Sibylla let Cassian's words settle over her, her steps slowing just a fraction as the house came into clearer view through the trees. She turned her head toward her brother, meeting his gaze fully, and for a moment the composed mask over her heartshaped face shifted into a more honesty, and weary expression.

"I know," she said quietly, her breath fogged faintly in the cooling air. "And you are right. Focus is a gift until it becomes a wound you keep reopening." Much like she had her own tendency to overthink and analyze and worry, "I will do what I can to help support him...." Sibylla thought back to the way she had acted upon discovering Aurelian's broadcast. It made her embarrassed by how she reacted, but also served to prove how unorthodox and new being in a relationship was.

Had there been no personal connection, she'd have never reacted or conducted herself to the King of Naboo in that way.

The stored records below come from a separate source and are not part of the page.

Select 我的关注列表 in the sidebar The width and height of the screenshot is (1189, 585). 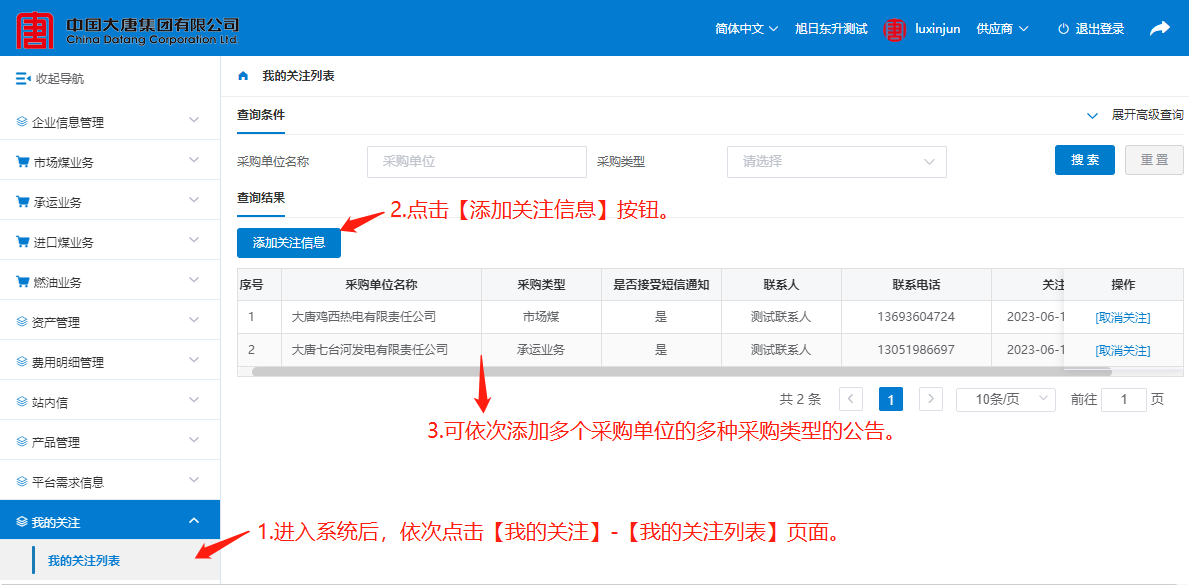click(x=84, y=561)
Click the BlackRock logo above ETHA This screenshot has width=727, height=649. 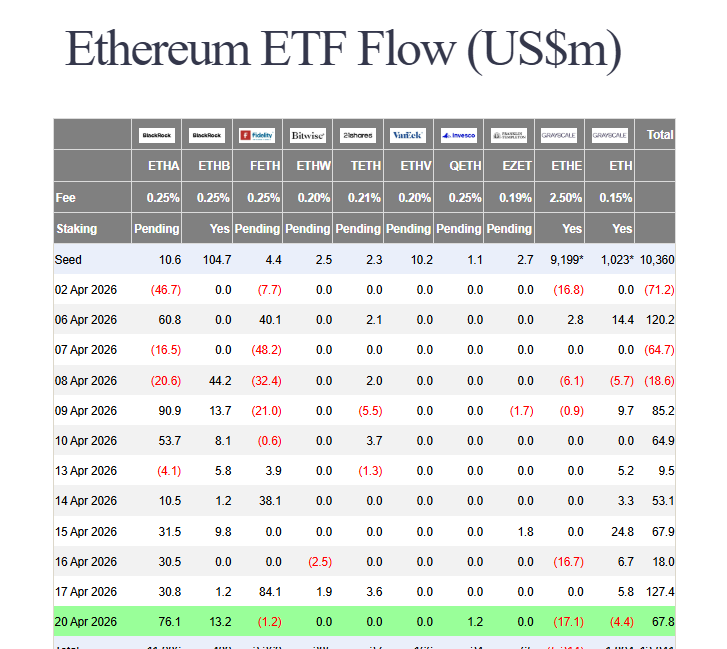(x=156, y=135)
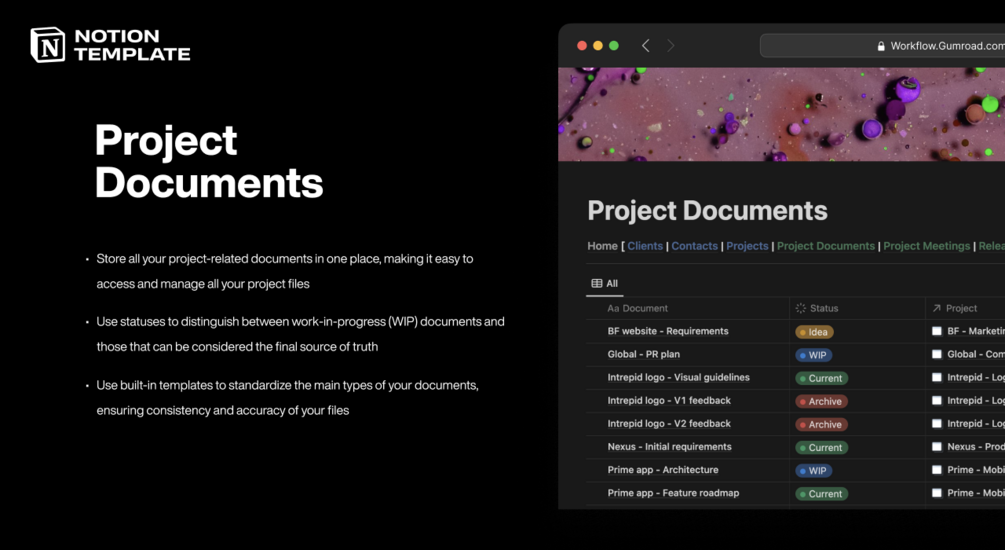Image resolution: width=1005 pixels, height=550 pixels.
Task: Click the table icon on All view
Action: pyautogui.click(x=597, y=283)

"Aurelian is not a man easily redirected once he believes he is protecting something larger than himself." Her gaze drifted ahead again in a thoughtful muse, "....and I admire him for that. He did the right thing with the broadcast...to respond quickly and decisively and as well as he could."

She just wished it hadn't complicated matters more.

"As for Corvalis…thank you. Evidence is the only language that will matter when this finally breaks open. Instinct tells us he is not acting alone, but instinct is not enough. Not now."

She glanced back to Cassian then, expression softened by something like gratitude.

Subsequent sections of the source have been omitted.